Spark - handle blank values in CSV file


Let's say I've got a simple pipe delimited file, with missing values:

A|B||D

I read that into a dataframe:

val foo =  spark.read.format("csv").option("delimiter","|").load("/path/to/my/file.txt")

The missing third column, instead of being a null value, has the string null:

+-----------+----+
|_c0|_c1| _c2|_c3|
+-----------+----+
|a  |b  |null|c  |

I would like to be able to control what Spark does with that missing value. According to the CSV Documentation, there is a nullValue option:

nullValue: string that indicates a null value, any fields matching this string will be set as nulls in the DataFrame.

But since I don't have any value there, I can't seem to control it that way.

Short of testing every single field of every single file I read in, is there way to control what spark does with these blanks? For example, replace it with 'N/A'.

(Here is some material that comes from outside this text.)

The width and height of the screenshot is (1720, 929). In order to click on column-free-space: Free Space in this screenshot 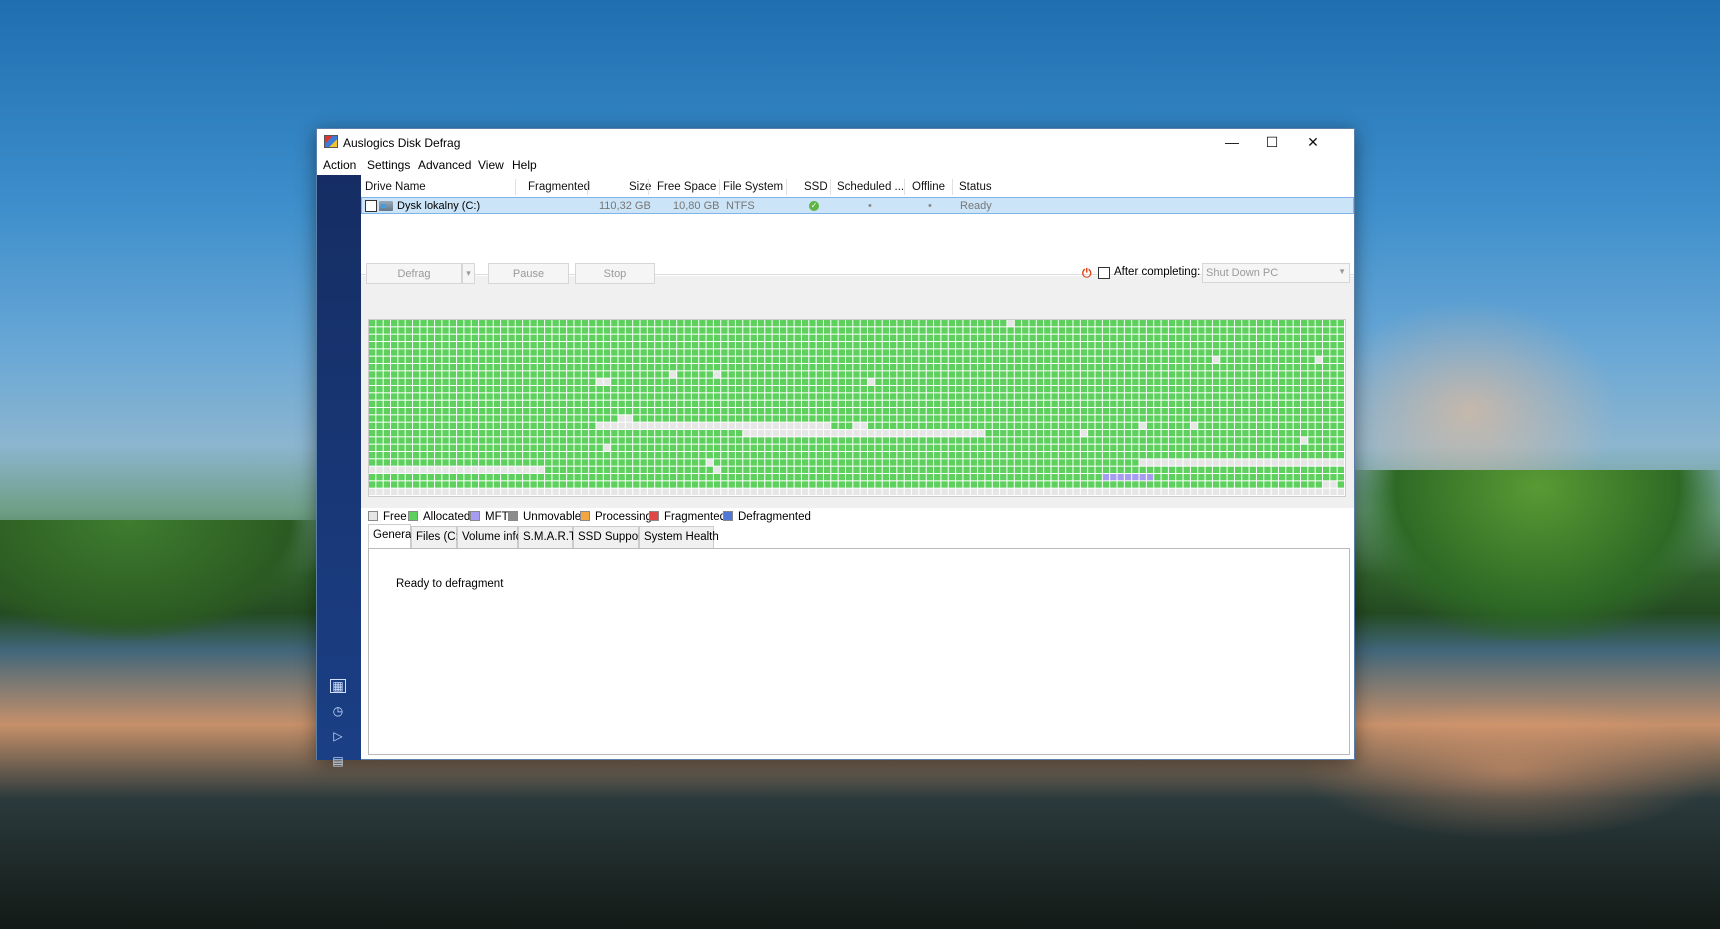, I will do `click(686, 187)`.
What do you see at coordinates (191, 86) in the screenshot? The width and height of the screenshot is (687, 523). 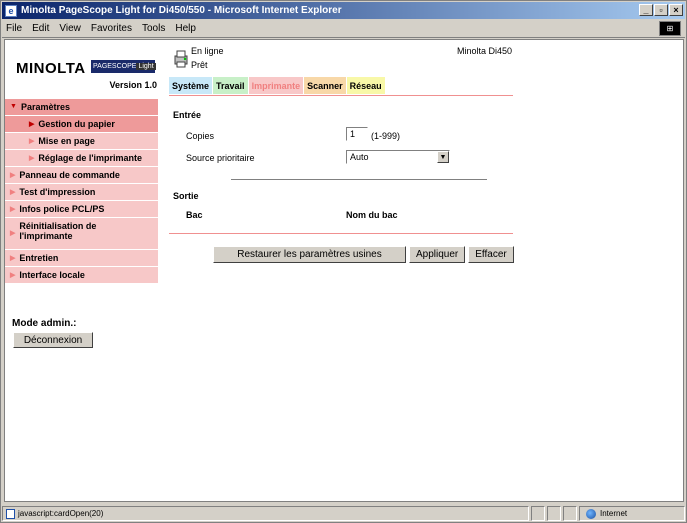 I see `tab-system: Système` at bounding box center [191, 86].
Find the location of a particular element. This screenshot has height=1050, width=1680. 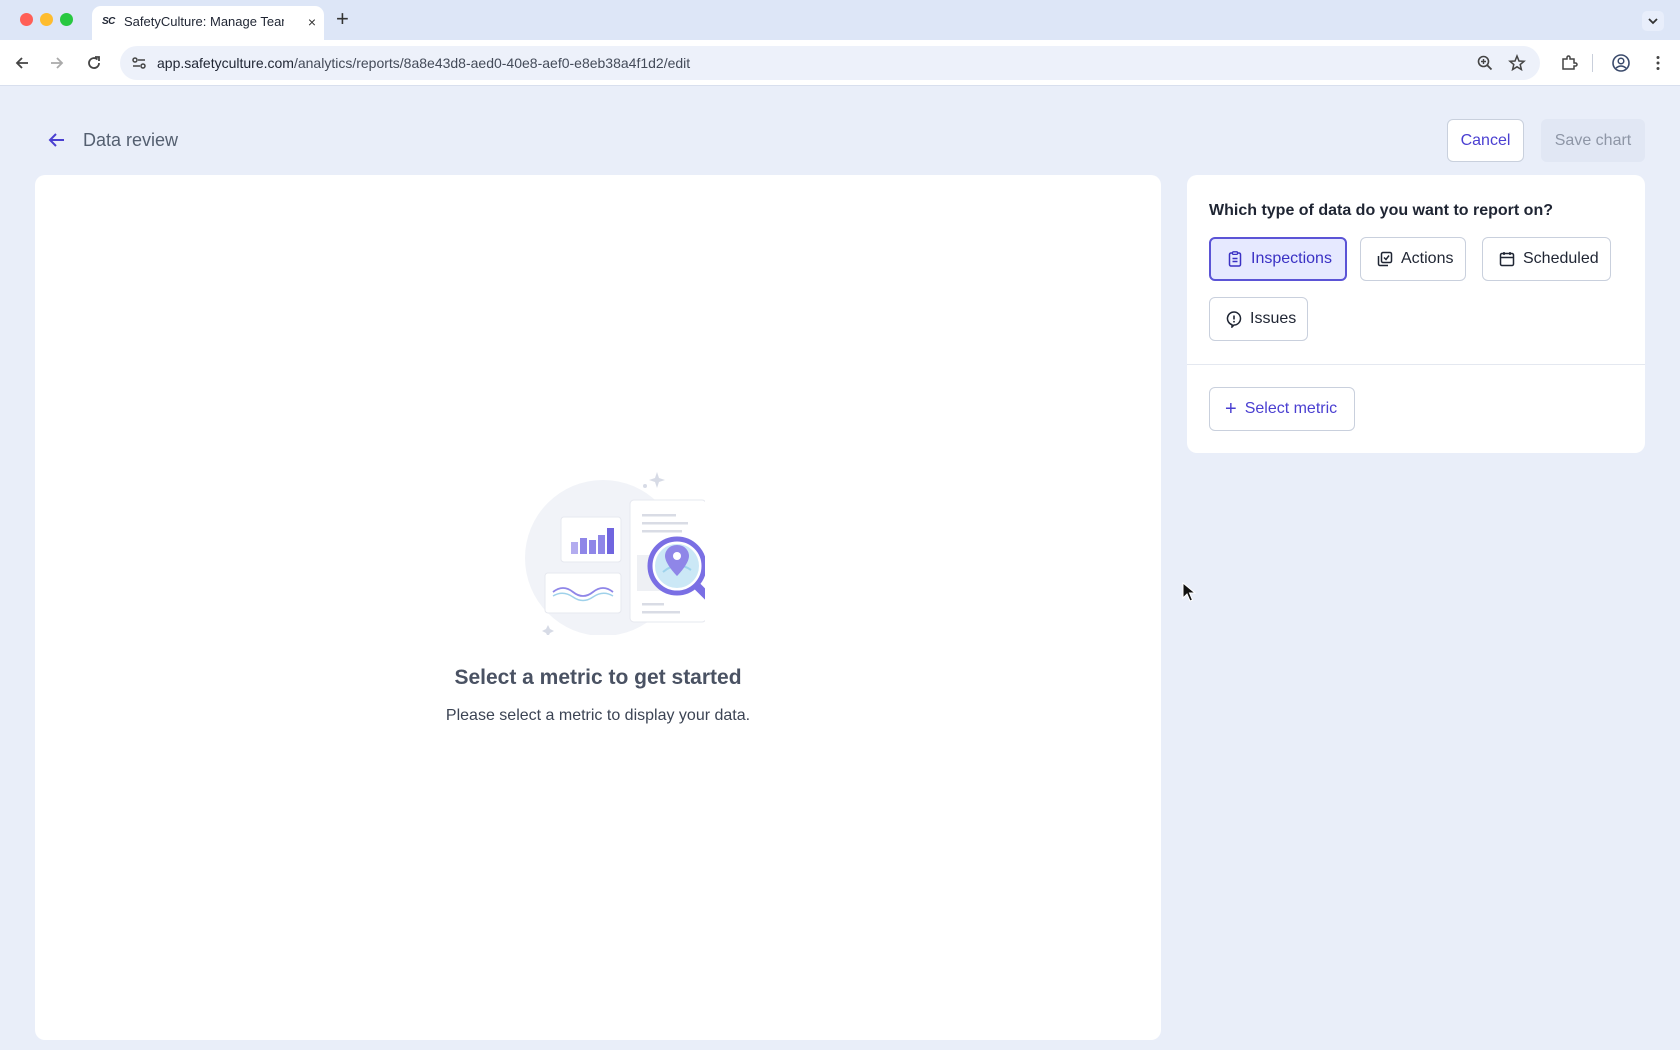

We're using Spark 2.1, if it's relevant.


Solution

  • The nullValue and emptyValue options do the opposite of your expectation - they allow you to specify values that, if encountered in the source data, should be turned into null or "" (respectively) in the resultant dataframe. For instance, if your input was instead

    a|b|N/A|d

    and you set

    option("nullValue", "N/A")

    you would wind up once again with

    +-----------+----+
    |_c0|_c1| _c2|_c3|
    +-----------+----+
    |a  |b  |null|c  |
    

    More to the point, Spark includes functions for dealing with null values in the class DataFrameNaFunctions. For example, df.na.fill("N/A") will replace all null instances in string columns with "N/A".